*** Extracted material ***

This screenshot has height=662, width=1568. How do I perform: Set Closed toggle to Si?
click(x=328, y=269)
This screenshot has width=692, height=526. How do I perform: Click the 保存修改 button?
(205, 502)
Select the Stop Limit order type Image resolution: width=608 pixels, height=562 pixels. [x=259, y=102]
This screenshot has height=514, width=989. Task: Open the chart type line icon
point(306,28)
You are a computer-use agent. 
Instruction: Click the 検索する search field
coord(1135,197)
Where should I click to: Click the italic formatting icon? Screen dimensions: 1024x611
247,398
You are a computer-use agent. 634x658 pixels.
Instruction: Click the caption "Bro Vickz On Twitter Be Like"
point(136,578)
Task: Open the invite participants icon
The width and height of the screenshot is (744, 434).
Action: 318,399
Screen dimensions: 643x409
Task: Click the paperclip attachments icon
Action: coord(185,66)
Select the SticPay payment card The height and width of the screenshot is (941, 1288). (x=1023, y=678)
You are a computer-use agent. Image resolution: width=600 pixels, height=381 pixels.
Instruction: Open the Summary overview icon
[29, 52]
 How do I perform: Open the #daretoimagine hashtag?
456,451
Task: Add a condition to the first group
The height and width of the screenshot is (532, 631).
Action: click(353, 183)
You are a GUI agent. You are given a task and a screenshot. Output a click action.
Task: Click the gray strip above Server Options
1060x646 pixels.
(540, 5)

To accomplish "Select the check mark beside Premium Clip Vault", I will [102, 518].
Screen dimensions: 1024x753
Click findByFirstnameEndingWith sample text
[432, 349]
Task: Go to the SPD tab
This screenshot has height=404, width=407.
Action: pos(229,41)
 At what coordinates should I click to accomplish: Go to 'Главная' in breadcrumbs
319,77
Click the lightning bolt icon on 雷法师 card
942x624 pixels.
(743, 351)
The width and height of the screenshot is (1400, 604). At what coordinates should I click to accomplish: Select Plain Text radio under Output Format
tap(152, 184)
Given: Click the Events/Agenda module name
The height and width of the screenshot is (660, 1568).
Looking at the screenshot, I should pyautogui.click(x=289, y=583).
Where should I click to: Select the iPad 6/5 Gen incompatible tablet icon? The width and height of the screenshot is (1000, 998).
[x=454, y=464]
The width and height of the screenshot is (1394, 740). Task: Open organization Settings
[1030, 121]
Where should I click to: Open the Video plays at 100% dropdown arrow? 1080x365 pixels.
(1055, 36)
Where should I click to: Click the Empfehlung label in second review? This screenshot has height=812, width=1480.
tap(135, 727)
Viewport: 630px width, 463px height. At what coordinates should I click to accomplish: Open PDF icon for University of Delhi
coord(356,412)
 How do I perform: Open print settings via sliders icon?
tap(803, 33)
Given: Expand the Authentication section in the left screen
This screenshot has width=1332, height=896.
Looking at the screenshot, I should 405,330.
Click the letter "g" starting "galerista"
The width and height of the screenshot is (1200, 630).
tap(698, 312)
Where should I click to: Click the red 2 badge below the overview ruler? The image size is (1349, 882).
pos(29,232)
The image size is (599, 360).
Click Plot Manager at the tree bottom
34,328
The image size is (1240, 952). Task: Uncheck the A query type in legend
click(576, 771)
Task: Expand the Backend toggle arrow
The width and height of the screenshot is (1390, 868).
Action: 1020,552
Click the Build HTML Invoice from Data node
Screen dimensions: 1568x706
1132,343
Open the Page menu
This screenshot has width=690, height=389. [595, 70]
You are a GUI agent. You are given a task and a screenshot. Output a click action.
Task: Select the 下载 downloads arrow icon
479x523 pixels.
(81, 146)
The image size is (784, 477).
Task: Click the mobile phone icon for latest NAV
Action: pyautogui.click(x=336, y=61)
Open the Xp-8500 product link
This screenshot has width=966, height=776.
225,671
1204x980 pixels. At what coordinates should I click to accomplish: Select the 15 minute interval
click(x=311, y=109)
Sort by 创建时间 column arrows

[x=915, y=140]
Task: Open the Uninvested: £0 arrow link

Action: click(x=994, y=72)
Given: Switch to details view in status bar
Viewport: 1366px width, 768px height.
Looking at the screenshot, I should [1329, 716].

*** End of Extracted material ***

Which lines above contain the word "resolution"? Copy each one.

Select the Stop Limit order type Image resolution: width=608 pixels, height=562 pixels. [x=259, y=102]
You are a computer-use agent. Image resolution: width=600 pixels, height=381 pixels.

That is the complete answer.